Interestingly this did not stop the Government from skewing the income tax scale changes in favour of higher income groups. It is abundantly clear to me that the promise made by the Prime Minister (Mr Hawke) during the election campaign, which was referred to by Senator Messner, that he would not introduce a capital gains tax has been broken because of the pressure exerted upon him by his left wing. I think he realised during the election campaign that the public was very concerned about the possibility of a capital gains tax being introduced, so after he was elected he abandoned his promise, his undertaking and the good faith which was professed to the electorate during the campaign. Having satisfied himself that the election was conveniently out of the road, he and the Treasurer (Mr Keating) acceded to the wishes of the left wing, ignored the pre-election promise and decided to introduce this quite unfair tax as it applies to the majority of small business people and smaller people in the community.

I can understand the attitude of any Government to big business deals on the share market when tremendous capital profits are made. I am opposed to that.
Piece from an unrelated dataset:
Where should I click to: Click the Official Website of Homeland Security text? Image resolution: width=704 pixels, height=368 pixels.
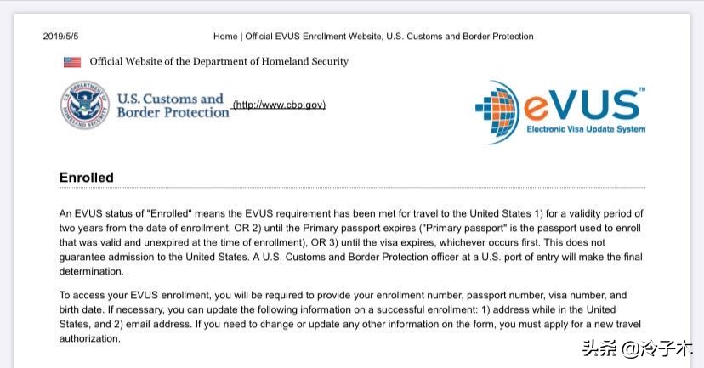(x=219, y=62)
There must be a way to deal with such people. They are in a position to get around this tax, but the small people whom Senator Cook and others are supposed to represent cannot do that. Small people must be encouraged to look after themselves. They must be provided with an incentive to look after their retirement. They must be encouraged to get off the backs of the taxpayers in relation to social security and the tremendous amount that that costs us at present. The Government must deal with the big boys in a far more effective way. It could do that in other respects. I have already told honourable senators what happened about death duties and how 90 per cent of the revenue from those came from estates of $50,000 or less. Small people are being hit all the time. I support Senator Messner's motion requesting the Government to abandon this tax and when we return to government in two years' time I will strongly support the repudiation of any capital gains tax if this Government is stupid enough to proceed with it.